The original recipe for key lime pie comes form the Florida Keys. Limes were an important part of life for English sailors who ate citrus fruit to fight off scurvy.
According to the Wikipedia article and this interesting article on epicurious.com, the key lime pie may have originally been made for fisherman who didn’t have many fresh ingredients. The original recipe supposedly comes from a woman named “Aunt Sally”. Although no one agrees on the crust (was there any?) or the topping (meringue, whipped cream or ice cream?), everyone agrees that the pie was made with canned, not fresh, milk because canned milk couldn’t spoil.
Key limes are smaller and more acidic than standard limes. They are also tangier and have more of a pucker in cooking and cocktails.
Although key limes aren’t available here in France, the ones from Mexico make a decent substitute. And if you really can’t find fresh limes, you can try prepared juice like Pulco. Although it’s not as good as fresh squeezed juice, reducing the sugar to a minimum helps bring out the tanginess of the limes.

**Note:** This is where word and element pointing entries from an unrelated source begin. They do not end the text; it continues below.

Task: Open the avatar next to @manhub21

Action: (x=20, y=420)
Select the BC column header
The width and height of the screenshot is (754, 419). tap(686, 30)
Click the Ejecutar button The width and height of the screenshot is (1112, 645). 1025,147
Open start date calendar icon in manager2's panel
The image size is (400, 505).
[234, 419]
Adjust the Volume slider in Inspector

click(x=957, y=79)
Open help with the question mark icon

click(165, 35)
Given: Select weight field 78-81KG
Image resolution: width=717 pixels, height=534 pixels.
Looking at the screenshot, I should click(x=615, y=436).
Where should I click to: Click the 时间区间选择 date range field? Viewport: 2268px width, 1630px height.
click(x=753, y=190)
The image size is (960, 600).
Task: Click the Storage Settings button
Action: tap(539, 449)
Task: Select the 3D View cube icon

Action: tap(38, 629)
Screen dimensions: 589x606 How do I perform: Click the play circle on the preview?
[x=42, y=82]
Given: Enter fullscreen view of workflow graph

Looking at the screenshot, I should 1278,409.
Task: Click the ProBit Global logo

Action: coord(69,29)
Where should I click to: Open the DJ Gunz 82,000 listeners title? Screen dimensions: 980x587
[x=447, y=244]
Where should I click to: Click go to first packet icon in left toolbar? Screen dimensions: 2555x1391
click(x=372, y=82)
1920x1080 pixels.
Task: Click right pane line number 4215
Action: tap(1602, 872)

“Key” lime pie is simple, delicious, and almost foolproof. The hardest part about this pie is the meringue. If you keep the pie in the oven just a minute too long, the meringue will start to brown. It’ll still taste good, but just won’t be as pretty. For a foolproof version, skip the meringue and top with fresh whipped cream.
Key Lime Pie ingredients
- 250 grams Graham Crackers (or 125 grams each Petit Beurre and Speculoos).
- 3 tablespoons (45 g) melted butter
- 3 egg yolks
- zest of 2 limes
- 1 can (about 14 oz / 400 ml) can sweetened condensed milk
- 2/3 cup (150 ml) freshly squeezed lime juice (about 4 limes)
- 4 egg whites
- ¼ cup (25 g) superfine sugar (or less)
- ¼ teaspoon cream of tartar or white vinegar
Directions to make a Key Lime Pie:
- Preheat oven to 350°F (180 °C).
- Make the pie crust. Crush the cookies and added the melted butter. Pat the crust into a pie plate (I use my hands, but you can also use the back of a spatula). Bake the pie crust for about 8 minutes.
- While the crust is baking, make the filling. Beat the egg yolks, condensed milk, lime juice and zest. Beat until it is a little frothy. Remove the crust from the oven and pour in the batter. Bake for another 8-10 minutes, until the filling begins to set. In the meantime, make the meringue.
- Put the egg whites, vanilla, sugar and vinegar (or cream of tartar) in a glass bowl. Beat on low-medium speed with an electric mixer until the mixture is white and shiny and forms peaks.
- Cover the pie with meringue. Take a medium sicilcone spatula (or spoon) and put dollops around the outside edge of the pie, making a circle of meringue. starting from the outside in, put dollops of meringue until the pie is covered. Bake for another few minutes until the meringue starts to set but before it starts to turn brown. Put in the refrigerator to cool for a couple of hours before eating.